Faster String Matching/Iteration Method?

Question

In the program I'm currently working on, there's one part that's taking a bit long. Basically, I have a list of Strings and one target phrase. As an example, let's say the target phrase is "inventory of finished goods". Now, after filtering out the stop word (of), I want to extract all Strings from the list that contains one of the three words: "inventory", "finished", and "goods". Right now, I implemented the idea as follows:

String[] targetWords; // contains "inventory", "finished", and "goods"
ArrayList<String> extractedStrings = new ArrayList<String>();

for (int i = 0; i < listOfWords.size(); i++) {
    String[] words = listOfWords.get(i).split(" ");
    outerloop:
    for (int j = 0; j < words.length; j++) {
        for (int k = 0; k < targetWords.length; k++) {
            if (words[j].equalsIgnoreCase(targetWords[k])) {
                extractedStrings.add(listOfWords.get(i));
                break outerloop;
            }
        }
    }
}

The list contains over 100k words, and with this it takes rounghly .4 to .8 seconds to complete the task for each target phrase. The things is, I have a lot of these target phrases to process, and the seconds really add up. Thus, I was wondering if anyone knew of a more efficient way to complete this task? Thanks for the help in advance!

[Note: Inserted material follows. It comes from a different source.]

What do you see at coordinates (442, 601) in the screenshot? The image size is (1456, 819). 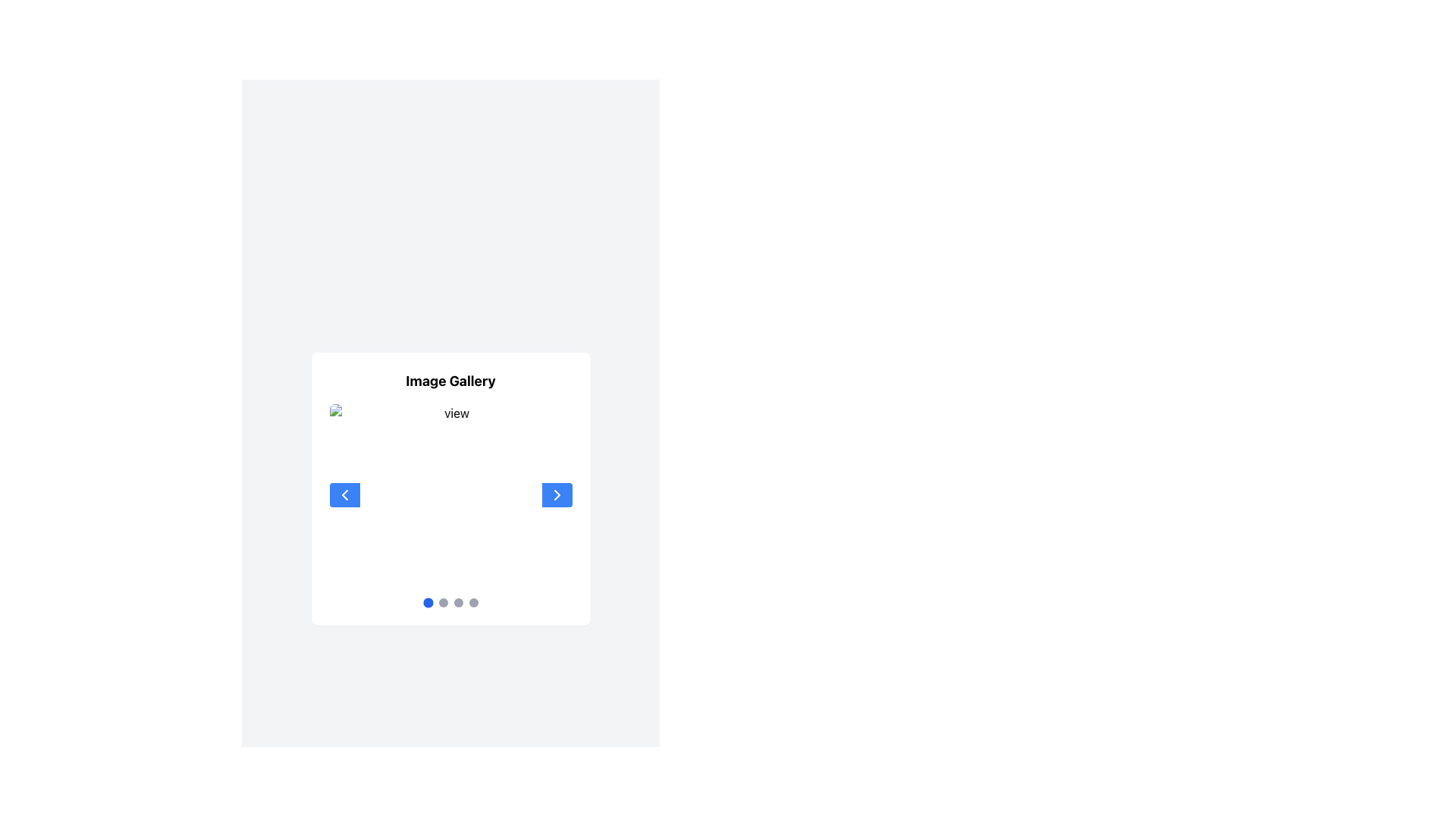 I see `the second circular navigation indicator, which is gray and located at the bottom center of the content box` at bounding box center [442, 601].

This is O(N^3). You can cut it down to O(N^2) by using a HashMap instead of the inner loop. But I'm puzzled by the loop on j. Why isn't your list of words already a list of words? Why do you have to split each item again? — user207421
– user207421, Commented Aug 9, 2013 at 0:43
Sorry, I should of named the variable better - listOfWords actually contains phrases, so I split the phrases to get each individual word in each phrase. — myrocks2
– myrocks2, Commented Aug 9, 2013 at 18:14

MattR · Accepted Answer · 2013-08-09 00:40:41Z

6

Your list of 100k words could be added (once) to a HashSet. Rather than iterating through your list, use wordSet.contains() - a HashSet gives constant-time performance for this, so not affected by the size of the list.

edited Aug 9, 2013 at 0:40

answered Aug 9, 2013 at 0:33

MattR

7,0482 gold badges24 silver badges32 bronze badges

Sign up to request clarification or add additional context in comments.

2 Comments

denov Over a year ago

i think his words are phrases and not words so contains wouldn't work to find a string in string.

MattR Over a year ago

@denov OK, might need a more complex structure like HashMap<String,Set<String>> - key is to do the pre-processing once (instead of splitting constant data in each loop) and try to avoid iteration.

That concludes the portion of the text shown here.